What do Abol, Tona, and Bereka mean?
They're the names of the three rounds. Abol is the first and strongest pour — the welcome. Tona is the second, lighter round where the real conversation happens. Bereka (sometimes written Baraka) means "blessing" and is the third, gentlest cup, considered the spiritual close. Each round uses the same grounds steeped again with fresh hot water, so the flavor softens as you go. Leaving before Bereka is considered impolite.
How long does an Ethiopian coffee ceremony last?
Plan for 1.5 to 3 hours, minimum. Tourist-oriented versions in Addis Ababa restaurants can run closer to 45-60 minutes, but a real home ceremony is a proper afternoon commitment. If someone invites you, clear the rest of your day. You won't be leaving on schedule.
Is the Ethiopian coffee ceremony UNESCO listed?
Not yet, but Ethiopia is actively preparing the nomination file. In February 2025, UNESCO supported a national capacity-building workshop with more than 120 community elders, academics, and heritage experts to advance the file for the Representative List of the Intangible Cultural Heritage of Humanity.

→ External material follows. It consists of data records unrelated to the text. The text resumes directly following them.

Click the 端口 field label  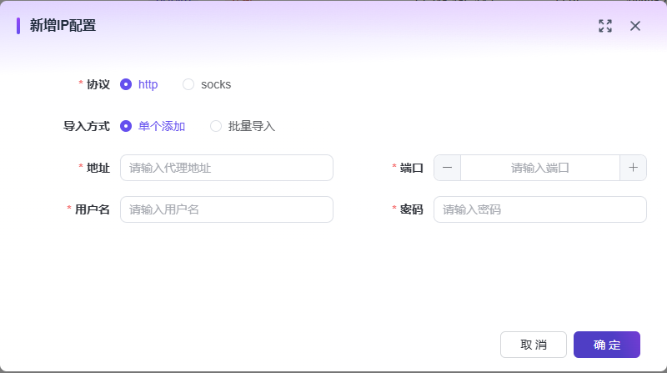(412, 168)
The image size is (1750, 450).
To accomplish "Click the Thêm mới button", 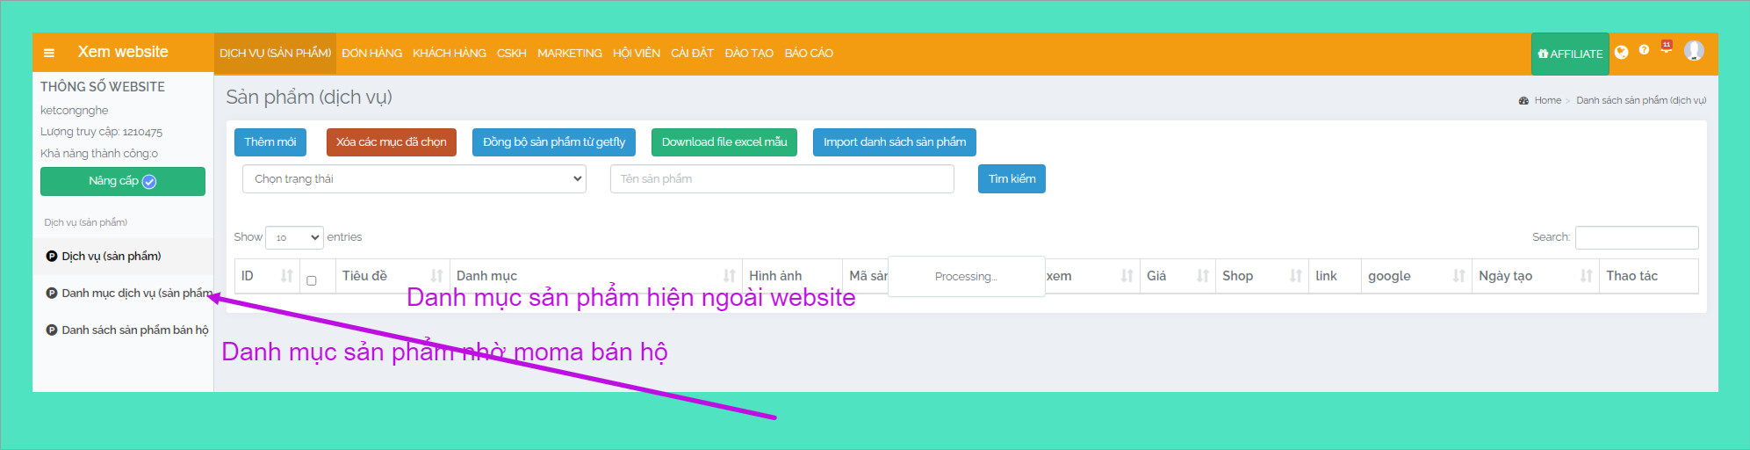I will tap(270, 142).
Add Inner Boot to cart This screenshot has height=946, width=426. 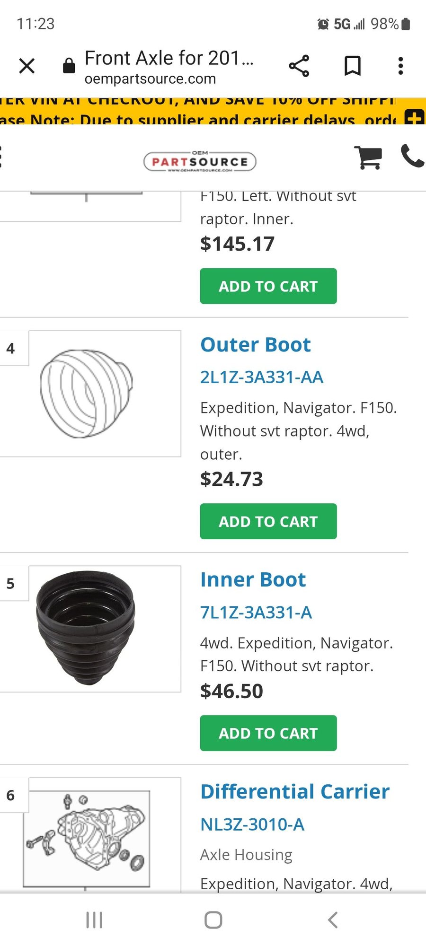pyautogui.click(x=268, y=733)

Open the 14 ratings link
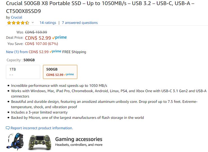point(48,23)
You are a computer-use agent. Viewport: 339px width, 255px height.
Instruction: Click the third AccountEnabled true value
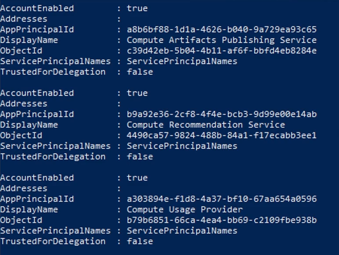tap(137, 178)
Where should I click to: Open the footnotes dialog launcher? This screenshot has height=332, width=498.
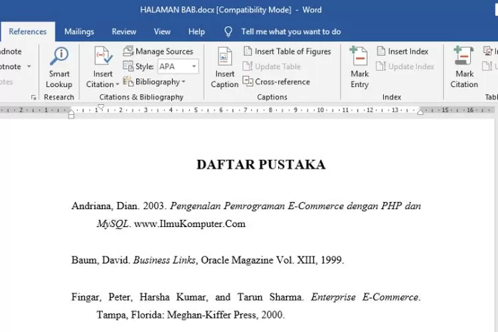point(34,98)
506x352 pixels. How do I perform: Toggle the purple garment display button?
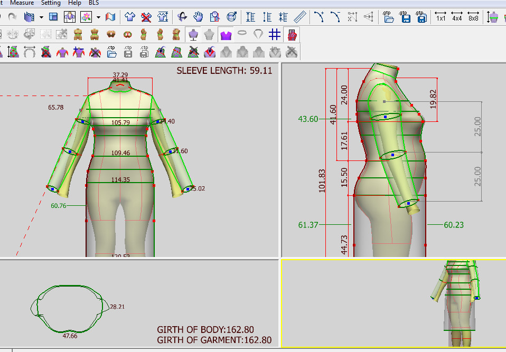point(226,35)
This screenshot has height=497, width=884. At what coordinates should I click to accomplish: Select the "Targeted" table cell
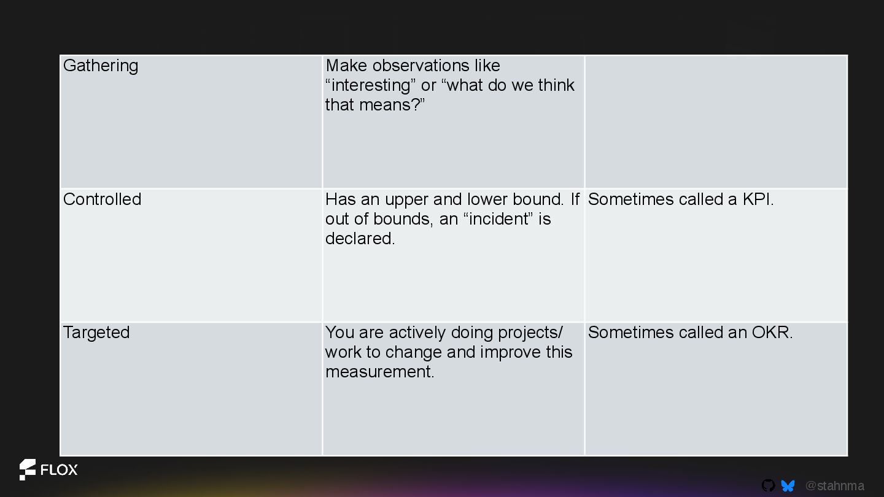191,389
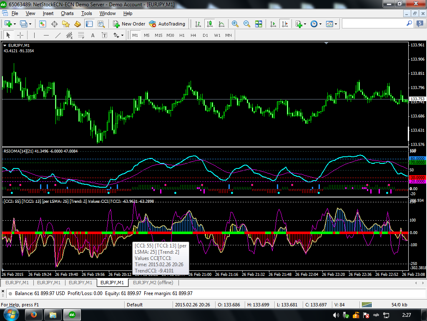Screen dimensions: 427x321
Task: Toggle the Candlesticks chart mode
Action: 210,24
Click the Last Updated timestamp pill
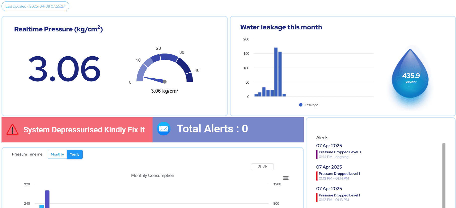Viewport: 456px width, 208px height. click(x=35, y=6)
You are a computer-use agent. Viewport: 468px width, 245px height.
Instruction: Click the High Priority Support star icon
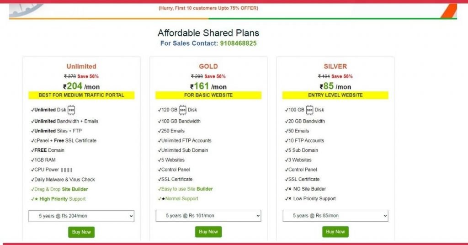[x=36, y=199]
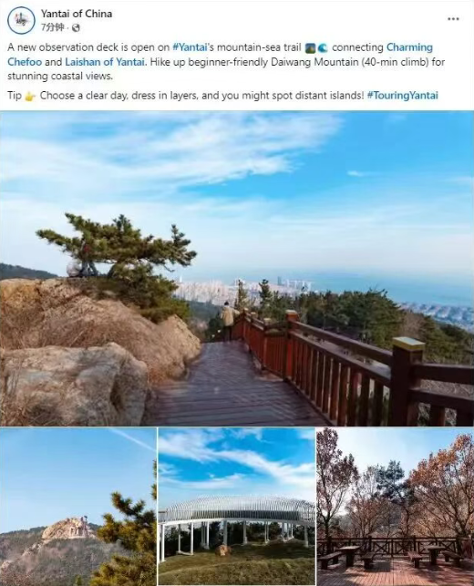Open the white circular pavilion photo
This screenshot has width=474, height=586.
click(237, 507)
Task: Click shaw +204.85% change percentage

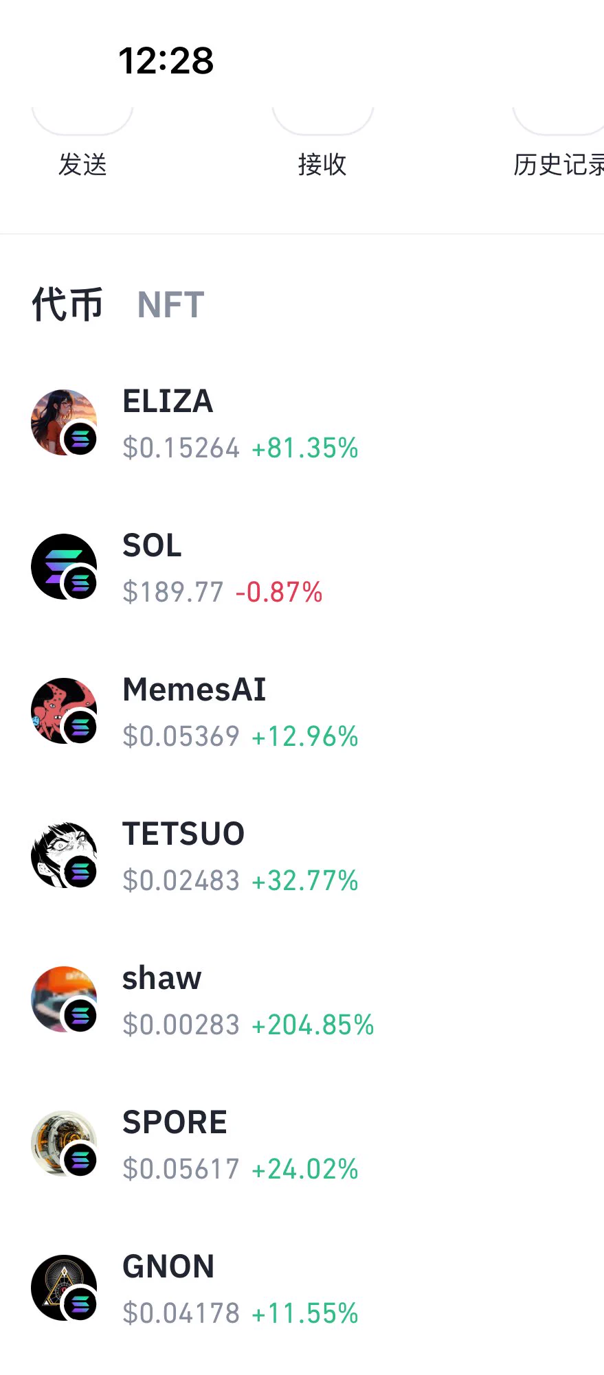Action: point(313,1025)
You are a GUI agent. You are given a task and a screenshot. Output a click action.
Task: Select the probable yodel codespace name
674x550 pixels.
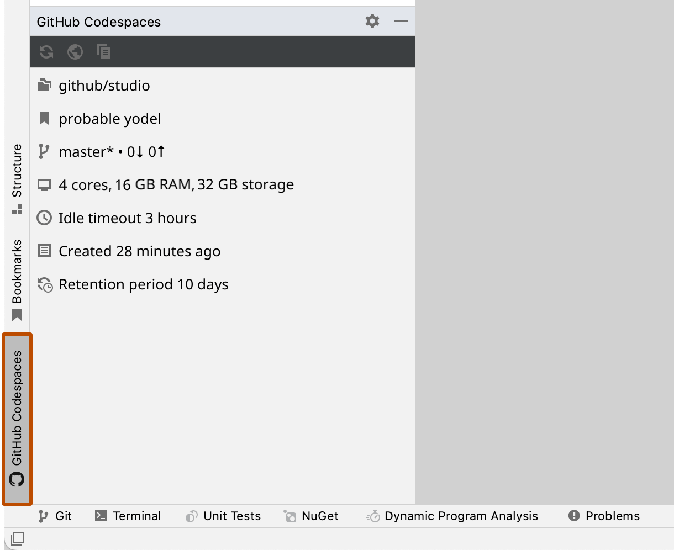tap(110, 118)
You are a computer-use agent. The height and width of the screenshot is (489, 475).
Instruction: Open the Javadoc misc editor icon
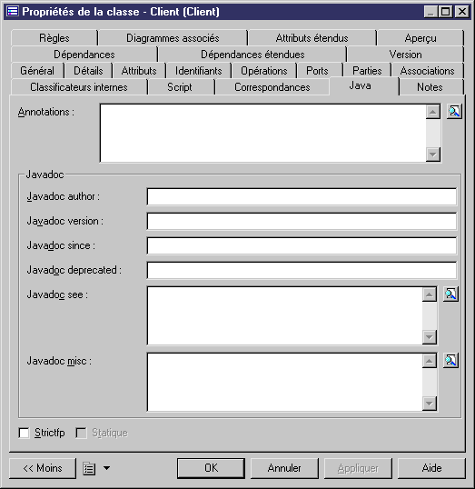[450, 361]
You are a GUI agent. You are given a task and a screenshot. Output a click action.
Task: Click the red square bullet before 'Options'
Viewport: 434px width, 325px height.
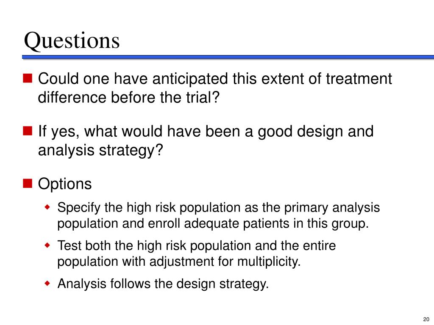point(28,183)
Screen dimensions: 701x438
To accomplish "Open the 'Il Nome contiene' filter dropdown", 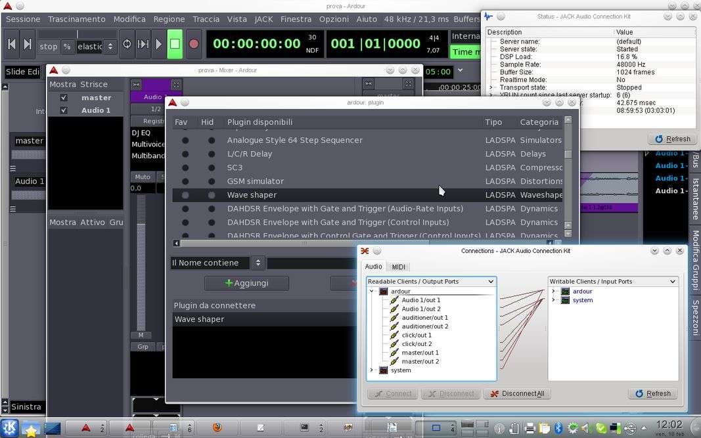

As of 2026 the inscription hasn't happened, but it's widely expected in the coming years.
Where can I experience a real Ethiopian coffee ceremony as a tourist?
In Addis Ababa, Yod Abyssinia and Habesha 2000 run nightly ceremonies alongside dinner — around ETB 800-1,500. For something more personal, book a home ceremony in Lalibela through a local guide (USD 10-15 per person) or go through tour operators like Merit Ethiopian Experience Tours or Tanian Ethiopia Tours. Gondar and Axum offer similarly intimate family-led versions.
What's the jebena and why does it matter so much?
The jebena is the handmade clay pot used to brew the coffee, and it's the centerpiece of the ritual. Usually thrown by women potters in Shiro Meda in Addis or villages near Gondar, it has a bulbous body, long thin neck, and straw lid. The unglazed clay lets the brew breathe, and the long neck helps separate grounds from liquid during the pour. Households often keep the same jebena for decades.
Why is popcorn served at the Ethiopian coffee ceremony?
Popcorn (fendisha) is the classic snack because it's light, easy to share, and pairs surprisingly well with the thick, strong coffee. It's passed around freely, especially during Tona when conversation peaks. Alternatives include kolo (roasted barley and chickpeas) or dabo (sweet bread). Refusing the snack is a minor social stumble — take a handful and smile.
What's the etiquette for accepting the coffee?
Always use your right hand to accept the cup — the left is traditionally considered unclean. Sit on the low stool you're offered and don't get up between rounds. Drink all three cups unless there's a genuine reason not to. Engage in conversation. A quiet "ameseginalehu" (thank you) at the end of Bereka is the right close.